1. Get a suitable reference image of a fern off google and load into top viewport. I went with this one. Line up a plane over the bit shown with its Z axis pointing down that frond.




Let's get a zoom in of that...




2. Above I have given my plane object  8 or so segments down its length, and 2 across. Then I have applied a taper deformer as a child to generally match the form of that frond.


3. At this point you can 'Current state to object that, then delete it to collapse to an editable mesh for further modelling. That further modelling involves edge mode, and selecting edges (or pairs of edges to ctrl+drag out to make the little leaf edge bits like so...




I used poly pen to quickly do this in Top view. You just need a general approximation of the shapes - don't spend too much time fussing over detail, this is a very small part of a much larger thing... anyway, back to the plot, if we put this object under Level 1 or 2 Subdivision Surface Object we get a curvier result like below...



Next we need some copies of that, and so we need a cloner... we will use that just to get some rough copies with some scale variation, then make it editable, and move the individual leaves so that they match the reference.... (Note: clone the model NOT the SDS - Later we will apply the SDS to the whole group so we only need one of them).

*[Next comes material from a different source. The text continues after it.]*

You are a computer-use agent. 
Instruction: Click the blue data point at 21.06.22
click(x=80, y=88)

4. Put the frond  model under a cloner, and adjust the position values so you have a line of them iterating vaguely as above. I then used a step effector and a random effector to add variation to the scale of the clones. I don't care about actual leaf position because we'll be moving them individually later to match the reference. Note: above I also put my cloner under symmetry, to check how it looked, but we don't actually need that - we'll be manually copying one side to the other in a bit...

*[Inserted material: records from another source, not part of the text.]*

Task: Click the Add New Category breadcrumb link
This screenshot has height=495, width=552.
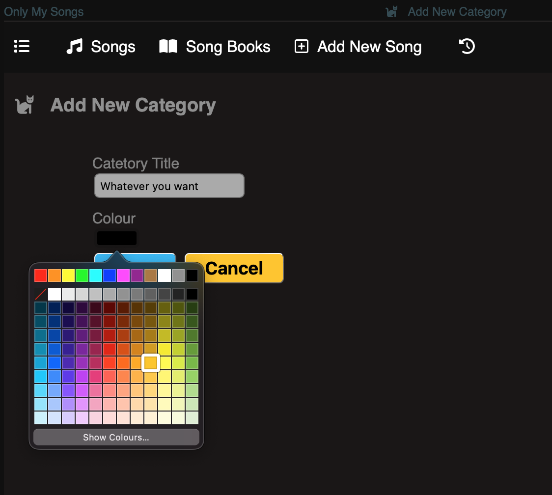Action: point(457,12)

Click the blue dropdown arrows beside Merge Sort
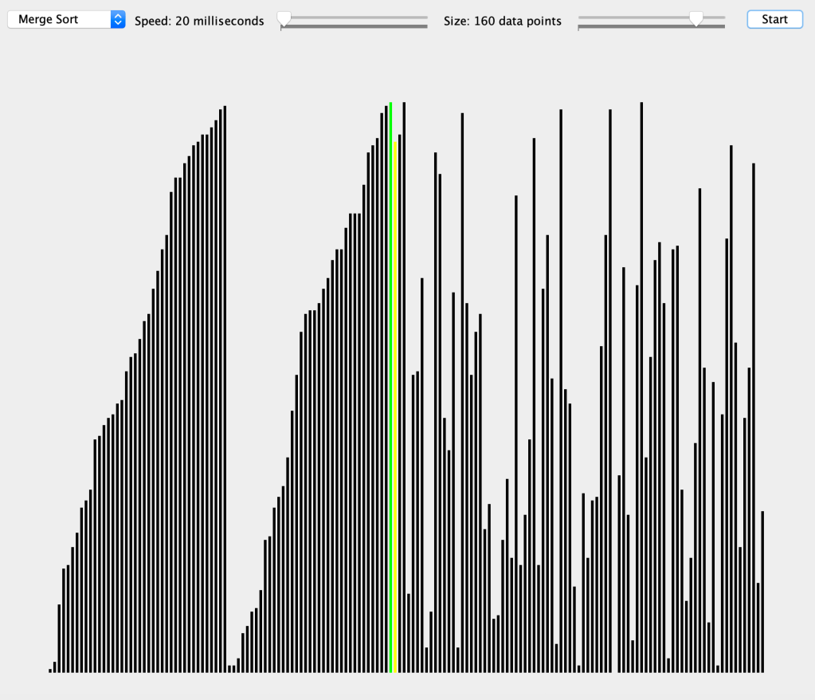(118, 20)
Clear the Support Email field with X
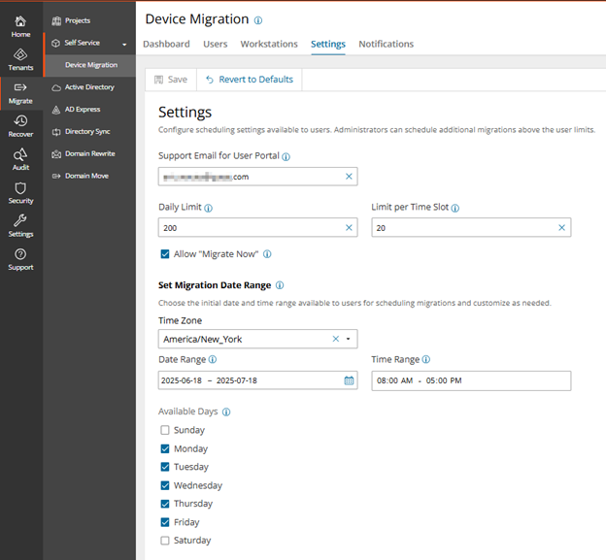Screen dimensions: 606x560 (x=349, y=177)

5. When you're happy with the scale and rotation variation you've added you can make the cloner editable (C) select all the leaves, and use Axis center to move their axis to their bases. Then you can move and scale and rotate the leaves for one side of the frond so they match the ref pic like so...




At this point I made an 'end section' as well, just out of simple polygons again and lined it up with my existing leaves.


6. Next step is collapse all those to a single model (select them all then Connect Objects & Delete), and mirror across to the other side. I used the Mirror Tool for this. Look that up on youtube as it's not so intuitive unless you know how). then I had a group I could offset and position to make the other side of the frond. At this point you may want to spend some time scaling and rotating individual poly islands within that mirrored side to get more variation, but I'm on a time one so I didn't here. If you do, just go into poly mode, and double click to select all the polys in one leaf.


At this point I selected all my polys and checked that my Normals were correct (they should all be orange facing up). If not use align / reverse Normals to fix.


Lastly for this bit I selected both models and CO&D'd them together into one.




7. Now we just need to make the stem which I did with  an 8 segment n-side profile and a simple path spline in a sweep, using sweep scaling to make it thinner at one end.. I also put my leaves mesh under a cloth SDS to add no subdivision but a tiny amount of thickness. With the cloth under regular SDS that looks like above...


Lastly we need some variation in all this - currently it has been easier to build everything flat, but now we need to curl stuff up a bit.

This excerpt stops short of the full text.